If you find yourself experiencing a mid-afternoon slump, you’re not alone. If you’re sitting at your desk at work craving sugar and caffeine, or you’re nodding off in front of your computer and struggling to keep your eyes open when 4 p.m. rolls around, the problem could be your lunch.
Lunch is a meal that is almost an afterthought for many people. Some diligent workers scarf down a sandwich in front of their computers, while social butterflies might make a habit out of ordering greasy takeout with the rest of the office. Skipping lunch altogether is even worse, as your body will lack the energy and motivation needed to focus and get through the afternoon.
Here are seven essential tips for choosing the right lunch, so that you can give your body everything it needs to conquer what’s left of the day.
1. Structure your lunch around a protein
If you want your body and brain to feel satisfied after you eat, you’ll want to ensure that your meal contains protein. Some of the densest sources of protein from animal foods are fish, meat, eggs and goat cheese, while dairy is also a good choice. Vegans can turn to plant-based sources of protein such as nuts and beans.

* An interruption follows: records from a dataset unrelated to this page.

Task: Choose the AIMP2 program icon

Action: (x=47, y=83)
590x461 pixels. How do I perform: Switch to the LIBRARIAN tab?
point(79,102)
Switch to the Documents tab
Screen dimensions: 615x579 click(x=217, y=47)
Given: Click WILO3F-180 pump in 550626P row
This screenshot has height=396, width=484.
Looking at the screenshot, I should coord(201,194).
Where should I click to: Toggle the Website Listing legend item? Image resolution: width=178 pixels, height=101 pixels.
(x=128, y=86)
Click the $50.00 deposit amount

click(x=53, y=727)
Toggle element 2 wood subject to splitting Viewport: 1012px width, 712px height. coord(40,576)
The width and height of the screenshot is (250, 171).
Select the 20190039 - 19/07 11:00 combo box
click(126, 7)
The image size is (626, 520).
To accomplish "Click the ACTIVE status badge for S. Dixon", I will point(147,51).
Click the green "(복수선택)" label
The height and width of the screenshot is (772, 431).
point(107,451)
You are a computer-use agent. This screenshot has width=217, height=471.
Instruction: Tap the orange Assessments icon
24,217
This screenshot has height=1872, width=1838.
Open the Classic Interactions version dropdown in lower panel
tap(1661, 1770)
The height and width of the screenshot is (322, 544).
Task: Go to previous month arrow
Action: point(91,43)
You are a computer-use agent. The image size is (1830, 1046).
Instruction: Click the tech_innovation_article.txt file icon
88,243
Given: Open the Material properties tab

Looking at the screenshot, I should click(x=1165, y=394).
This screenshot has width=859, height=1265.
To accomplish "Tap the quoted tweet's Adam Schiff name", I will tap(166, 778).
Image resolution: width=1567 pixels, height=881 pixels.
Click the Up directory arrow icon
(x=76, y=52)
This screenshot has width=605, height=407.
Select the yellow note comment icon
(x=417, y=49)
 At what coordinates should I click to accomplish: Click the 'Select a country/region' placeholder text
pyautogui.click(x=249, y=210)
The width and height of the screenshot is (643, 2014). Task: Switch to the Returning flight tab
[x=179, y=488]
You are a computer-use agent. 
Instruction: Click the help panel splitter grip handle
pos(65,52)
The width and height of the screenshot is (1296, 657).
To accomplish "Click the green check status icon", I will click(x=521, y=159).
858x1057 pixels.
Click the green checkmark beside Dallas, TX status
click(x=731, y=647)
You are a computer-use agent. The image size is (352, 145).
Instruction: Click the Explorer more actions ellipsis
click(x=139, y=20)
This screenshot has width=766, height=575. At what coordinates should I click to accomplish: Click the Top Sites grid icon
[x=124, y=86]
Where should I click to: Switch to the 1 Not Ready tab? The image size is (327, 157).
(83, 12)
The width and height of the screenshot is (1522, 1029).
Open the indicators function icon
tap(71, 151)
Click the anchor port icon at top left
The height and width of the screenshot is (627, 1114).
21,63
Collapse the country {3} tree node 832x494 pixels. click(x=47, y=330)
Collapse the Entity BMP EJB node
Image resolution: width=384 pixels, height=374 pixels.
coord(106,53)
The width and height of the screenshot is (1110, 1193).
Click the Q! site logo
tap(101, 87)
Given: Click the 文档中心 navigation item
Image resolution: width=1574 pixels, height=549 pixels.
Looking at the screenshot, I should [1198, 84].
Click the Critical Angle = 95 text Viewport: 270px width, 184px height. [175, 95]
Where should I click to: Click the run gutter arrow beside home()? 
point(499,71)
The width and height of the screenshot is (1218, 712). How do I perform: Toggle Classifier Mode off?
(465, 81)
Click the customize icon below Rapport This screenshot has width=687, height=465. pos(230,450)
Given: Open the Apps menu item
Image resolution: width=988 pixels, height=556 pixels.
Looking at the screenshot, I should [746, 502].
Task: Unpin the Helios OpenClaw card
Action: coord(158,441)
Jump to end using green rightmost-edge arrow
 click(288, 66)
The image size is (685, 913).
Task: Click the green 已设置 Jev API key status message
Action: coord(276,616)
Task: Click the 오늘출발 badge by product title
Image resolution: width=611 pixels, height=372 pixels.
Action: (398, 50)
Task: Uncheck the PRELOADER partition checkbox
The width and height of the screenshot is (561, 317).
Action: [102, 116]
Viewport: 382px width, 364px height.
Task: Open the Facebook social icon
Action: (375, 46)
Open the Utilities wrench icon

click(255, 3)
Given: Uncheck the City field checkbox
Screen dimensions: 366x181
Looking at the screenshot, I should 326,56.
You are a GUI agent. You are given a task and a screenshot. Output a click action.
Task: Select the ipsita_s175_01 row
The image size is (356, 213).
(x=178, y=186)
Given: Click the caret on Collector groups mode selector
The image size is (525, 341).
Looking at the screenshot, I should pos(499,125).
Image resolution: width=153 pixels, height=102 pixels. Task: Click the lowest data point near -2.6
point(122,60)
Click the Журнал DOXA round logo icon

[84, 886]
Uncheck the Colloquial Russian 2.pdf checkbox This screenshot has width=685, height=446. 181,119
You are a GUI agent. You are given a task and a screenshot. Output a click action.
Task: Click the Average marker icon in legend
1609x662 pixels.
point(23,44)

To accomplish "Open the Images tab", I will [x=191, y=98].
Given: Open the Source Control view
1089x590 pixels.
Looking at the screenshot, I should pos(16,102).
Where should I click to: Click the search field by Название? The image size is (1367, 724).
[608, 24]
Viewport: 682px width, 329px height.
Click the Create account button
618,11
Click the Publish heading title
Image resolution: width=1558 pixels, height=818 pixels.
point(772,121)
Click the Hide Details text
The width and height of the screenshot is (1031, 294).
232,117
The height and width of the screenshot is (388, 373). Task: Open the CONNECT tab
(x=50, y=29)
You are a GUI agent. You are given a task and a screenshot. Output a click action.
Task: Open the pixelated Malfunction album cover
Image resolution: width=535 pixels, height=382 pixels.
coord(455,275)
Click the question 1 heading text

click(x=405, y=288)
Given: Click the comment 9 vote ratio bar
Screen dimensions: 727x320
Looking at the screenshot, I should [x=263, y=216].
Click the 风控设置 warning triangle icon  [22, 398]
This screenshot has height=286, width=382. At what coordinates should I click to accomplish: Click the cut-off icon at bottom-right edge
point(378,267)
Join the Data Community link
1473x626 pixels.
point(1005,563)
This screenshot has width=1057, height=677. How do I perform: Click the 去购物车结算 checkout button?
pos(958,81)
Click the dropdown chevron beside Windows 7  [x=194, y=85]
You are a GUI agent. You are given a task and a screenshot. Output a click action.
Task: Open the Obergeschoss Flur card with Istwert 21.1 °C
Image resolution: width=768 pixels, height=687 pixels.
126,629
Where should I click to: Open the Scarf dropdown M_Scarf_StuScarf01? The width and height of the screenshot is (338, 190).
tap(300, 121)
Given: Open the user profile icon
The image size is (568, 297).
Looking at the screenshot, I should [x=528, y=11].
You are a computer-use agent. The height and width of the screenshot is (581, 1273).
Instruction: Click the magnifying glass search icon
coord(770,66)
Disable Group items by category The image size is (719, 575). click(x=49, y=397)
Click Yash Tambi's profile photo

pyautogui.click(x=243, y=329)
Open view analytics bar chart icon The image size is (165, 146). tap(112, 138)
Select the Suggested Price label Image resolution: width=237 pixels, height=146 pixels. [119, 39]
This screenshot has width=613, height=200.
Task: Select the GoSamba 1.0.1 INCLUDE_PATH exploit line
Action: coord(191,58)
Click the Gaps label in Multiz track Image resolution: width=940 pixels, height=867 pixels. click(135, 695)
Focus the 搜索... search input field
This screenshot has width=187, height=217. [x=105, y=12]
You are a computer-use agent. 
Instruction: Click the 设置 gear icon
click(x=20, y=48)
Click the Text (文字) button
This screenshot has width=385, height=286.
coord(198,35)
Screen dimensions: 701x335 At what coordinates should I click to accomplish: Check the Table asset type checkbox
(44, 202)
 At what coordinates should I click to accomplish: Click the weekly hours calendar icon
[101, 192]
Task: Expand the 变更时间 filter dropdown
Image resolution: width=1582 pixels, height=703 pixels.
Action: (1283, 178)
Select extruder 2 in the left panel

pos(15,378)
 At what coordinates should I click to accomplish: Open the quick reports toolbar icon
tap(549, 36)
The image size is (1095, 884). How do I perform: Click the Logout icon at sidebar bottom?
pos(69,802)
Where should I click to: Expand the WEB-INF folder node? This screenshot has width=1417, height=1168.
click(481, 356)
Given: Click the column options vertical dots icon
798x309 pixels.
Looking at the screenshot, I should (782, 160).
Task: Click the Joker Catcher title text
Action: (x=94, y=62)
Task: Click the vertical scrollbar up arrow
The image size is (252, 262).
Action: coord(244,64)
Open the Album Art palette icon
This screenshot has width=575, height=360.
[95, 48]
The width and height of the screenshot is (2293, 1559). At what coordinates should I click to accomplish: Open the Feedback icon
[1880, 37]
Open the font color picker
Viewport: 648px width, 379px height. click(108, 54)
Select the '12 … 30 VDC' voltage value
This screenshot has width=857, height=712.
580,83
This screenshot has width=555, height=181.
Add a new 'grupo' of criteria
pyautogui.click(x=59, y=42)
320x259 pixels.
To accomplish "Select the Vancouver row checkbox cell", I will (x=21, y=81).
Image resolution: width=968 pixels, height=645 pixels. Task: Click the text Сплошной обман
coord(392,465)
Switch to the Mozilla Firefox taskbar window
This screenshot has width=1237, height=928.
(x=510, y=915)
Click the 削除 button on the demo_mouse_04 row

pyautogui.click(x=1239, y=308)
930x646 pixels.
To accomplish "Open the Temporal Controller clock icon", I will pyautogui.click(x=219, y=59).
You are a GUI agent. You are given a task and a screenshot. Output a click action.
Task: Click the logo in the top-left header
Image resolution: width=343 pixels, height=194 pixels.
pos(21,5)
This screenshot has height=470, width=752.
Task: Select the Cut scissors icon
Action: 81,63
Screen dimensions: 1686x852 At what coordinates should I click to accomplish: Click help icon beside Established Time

2. Don’t forget about plants
You’ll want to include at least two portions of vegetables or salad with your lunch. (One portion is about the size of the palm of your hand). That is because plant fibers slowly release energy that can help keep your mood even and your brain supported throughout the day. In addition, their antioxidants can help keep you healthy even when confronted with stress. The more colorful your vegetables are, the better, and be sure they are organic!
3. Use fruit to satisfy a sweet tooth
If you’re in the habit of finishing off lunch with a dessert, bring some fruit instead to satisfy your sweet tooth. Eating a sugary dessert will only cause an energy crash later, whereas fruit is sweet and will also provide you with fiber. Fruit is also highly portable, making it the ultimate convenience food. Just be sure to stick to organic fruit so you can avoid the dangerous pesticides typically found on conventionally grown fruit.
4. Don’t shun the fat
Fat gets a bad rap, but this can be unwarranted, since healthy fats are great food for your brain which is mostly made up of fat! If you want to boost your mental function and stave off sugar cravings, opt for nuts, fish, butter, avocado, olive oil and coconut in moderation. In addition, the omega 3 oils found in oily fish are crucial for the brain; failing to get enough can cause your memory, cognitive function and attention span to suffer.
5. Enjoy your food
Remember that you’ve earned your lunch break at work, and you deserve to enjoy it. You want to savor what you eat, and you want your brain and body to register that they have gotten what they need. If you want to ensure maximum wellness, eat mindfully by acknowledging your food, considering where it came from, chewing every bite thoroughly, and using every one of your senses to enjoy it.
6. Seek variety
They say variety is the spice of life for a reason. If you are always eating the same thing for lunch, you’re likely to get bored, and that’s when you are vulnerable to making poor choices like heading for the drive-through just so you can avoid eating yet another chicken sandwich. Aim to try a healthy new dish or recipe at least once a week to add some excitement to the lunch hour. It’s about more than just boredom; switching it up will ensure your body gets a well-rounded variety of nutrients.
7. Avoid processed foods
Lunch can be a hectic time, especially if your lunch break is really short. Resist the temptation to grab convenience foods, as these tend to be laden with preservatives and sugar that will only make you feel sluggish later. If you know you’ll be pressed for time, prep in advance. For example, you could chop up some vegetables, pack them up with some hummus, and leave your lunch ready to grab and go in the morning. Or you could cook some extra vegetables with dinner the night before so you can toss them in your lunch bag in the morning.
Finding healthy lunches that work for you might take some effort, but it is a worthwhile endeavor. Pay attention to how you feel after you eat, including any afternoon cravings and even how well you sleep. Keep track of the things that work so you’ll always have some reliable choices in your arsenal to turn to when you’re feeling uninspired, or simply don’t have time to experiment.